Each paradigm, however, has questions it cannot answer. The inability, or perhaps more to the point, the lack of desire to answer these questions may eventually cause dissatisfaction with the paradigm to build to a crisis point.

In time, along comes another paradigm that better answers the questions the previous paradigm couldn’t -- and our vision of the world changes. A gestalt forms, which rearranges the world we’ve always seen to reveal a new world that was there all along, but which we were prevented from seeing because of the ways our vision has been trained.

Kuhn used the famous example of the duck/rabbit gestalt:

Kuhn says that “what were ducks in the scientist’s world before the revolution are rabbits afterward” (111-2). The lines remain the same, but the relationship those lines have to one another shifts, revealing a new picture.

The Supreme Court has taken up the issue of marriage equality this week.

According to a recent Washington Post/ABC poll, the number of Americans now in favor of legalizing same gender marriage has risen to 58 percent with 36 percent against -- a stunning reversal of attitude over the past nine years. In 2004, 55 percent of respondents were against legalizing same gender marriage, with only 41 percent in favor.
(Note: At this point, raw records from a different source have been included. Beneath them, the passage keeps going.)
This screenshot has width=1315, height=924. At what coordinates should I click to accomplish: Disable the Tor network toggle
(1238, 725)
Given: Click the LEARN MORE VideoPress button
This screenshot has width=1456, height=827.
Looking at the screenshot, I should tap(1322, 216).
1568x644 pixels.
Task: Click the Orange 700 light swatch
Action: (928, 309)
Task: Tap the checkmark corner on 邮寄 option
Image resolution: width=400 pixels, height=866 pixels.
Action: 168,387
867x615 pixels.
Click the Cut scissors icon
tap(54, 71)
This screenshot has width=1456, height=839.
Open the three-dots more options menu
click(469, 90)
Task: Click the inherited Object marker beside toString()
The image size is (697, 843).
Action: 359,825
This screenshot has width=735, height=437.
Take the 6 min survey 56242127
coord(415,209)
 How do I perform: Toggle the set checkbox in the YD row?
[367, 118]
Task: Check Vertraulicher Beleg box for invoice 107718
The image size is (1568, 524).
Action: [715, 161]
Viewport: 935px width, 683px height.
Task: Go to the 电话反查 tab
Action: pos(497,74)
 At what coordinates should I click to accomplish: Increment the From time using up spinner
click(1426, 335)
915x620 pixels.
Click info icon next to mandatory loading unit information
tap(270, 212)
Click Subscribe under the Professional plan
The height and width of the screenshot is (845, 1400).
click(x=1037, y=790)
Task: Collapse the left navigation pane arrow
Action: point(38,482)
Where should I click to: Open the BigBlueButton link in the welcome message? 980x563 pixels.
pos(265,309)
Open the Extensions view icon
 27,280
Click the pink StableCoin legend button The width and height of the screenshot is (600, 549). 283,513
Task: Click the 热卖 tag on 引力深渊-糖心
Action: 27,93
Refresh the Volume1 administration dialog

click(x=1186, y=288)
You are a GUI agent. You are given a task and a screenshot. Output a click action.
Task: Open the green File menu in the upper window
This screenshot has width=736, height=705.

In light of this change in attitude, the question has been asked about how such a seismic cultural paradigm shift could happen so fast?

I would like to suggest that the reason has to do with a new gestalt. That is to say, the demographic facts about sexual orientation in our culture have remained constant, but our relationship to those facts has changed. Proportionally, there aren’t more gay people today than there were in 2004, but our relationship to gay people has shifted.

For most of history we’ve inhabited a paradigm that took for granted the fact that gay people couldn’t get married. Nobody assumed it was possible.

But then a few folks started asking questions of the paradigm, about why it was wrong for two people of the same gender to get married. By way of an answer, the paradigm relied on appeals to tradition and precedence.

Unfortunately for the old paradigm, people increasingly found those appeals to be unsatisfying -- to be more about preserving the paradigm than about discovering a new way of living in the world. But the thing about tradition and precedence is that they work well as answers … until they don’t anymore.

And what drove all the questioning of the old paradigm? Our relationship not just to a set of facts, but our relationship to gay people.

We suddenly saw what was true all along -- that there were more of them than we realized, and that we couldn’t just dismiss them anymore as kooks and deviants. We suddenly began to see a new world in which they were our teachers and neighbors, our ministers and mail carriers, people with whom we sit around the Thanksgiving table. And we couldn't un-see that world.

And we realized that the old paradigm left unanswered too many questions about equality and love and justice for these folks.

How did we learn to love gay people so quickly?

We woke up, looked around and found ourselves inside a new story.

We religious types must take responsibility for helping shape and maintain that old paradigm. No question.

But there are some of us who’ve seen the new paradigm, a gestalt in which our view of the equality of our LGBT sisters and brothers isn’t an attempt to “ignore the Bible,” but is itself a reordering of our relationship to the Bible in ways that seem more faithful to its true message about the wide embrace of God.

We learned to love our LGBT sisters and brothers not because they needed to change, but because we did.